### Text shown
• • • • •

Reggie Hannah

Personal information
- Born: August 4, 1959 Titusville, Florida, U.S.
- Died: October 23, 2015 (aged 56)
- Listed height: 6 ft 10 in (2.08 m)
- Listed weight: 215 lb (98 kg)

Career information
- High school: Titusville (Titusville, Florida)
- College: Florida (1977–1980); South Alabama (1981–1982);
- NBA draft: 1982: 4th round, 70th overall pick
- Drafted by: Cleveland Cavaliers
- Position: Forward

Career history
- 1982–1983: Wyoming Wildcatters
- 1987: CEP Lorient

Career highlights
- First-team Parade All-American (1977);
- Stats at Basketball Reference

= Reggie Hannah =

American basketball player

Reggie Hannah (August 4, 1959 – October 23, 2015) was an American professional basketball player.

A native of Titusville, Florida, Hannah led Titusville High to a pair of state title appearances in the mid-1970s. He played college basketball for Florida and South Alabama before being selected by the Cleveland Cavaliers in the fourth round (70th overall pick) of 1982 NBA draft. He never played in the NBA, but did play in Sweden, France, and the Netherlands. Hannah played eight games for the Wyoming Wildcatters of the Continental Basketball Association during the 1982–83 season. He played four games with CEP Lorient in France in 1987.

• • • • •

### Recorded information
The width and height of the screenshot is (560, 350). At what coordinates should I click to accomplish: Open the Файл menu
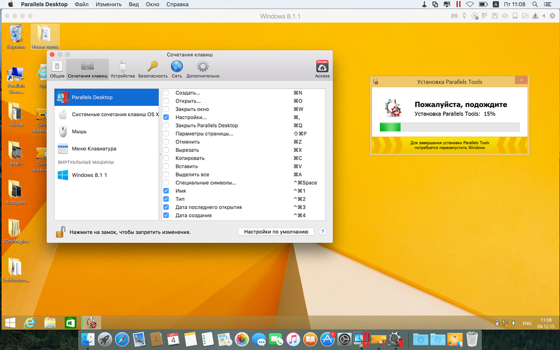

• • • • •

In the Reggie Hannah text, how many games did he play for the Wyoming Wildcatters during the 1982–83 season?

He played eight games for the Wyoming Wildcatters.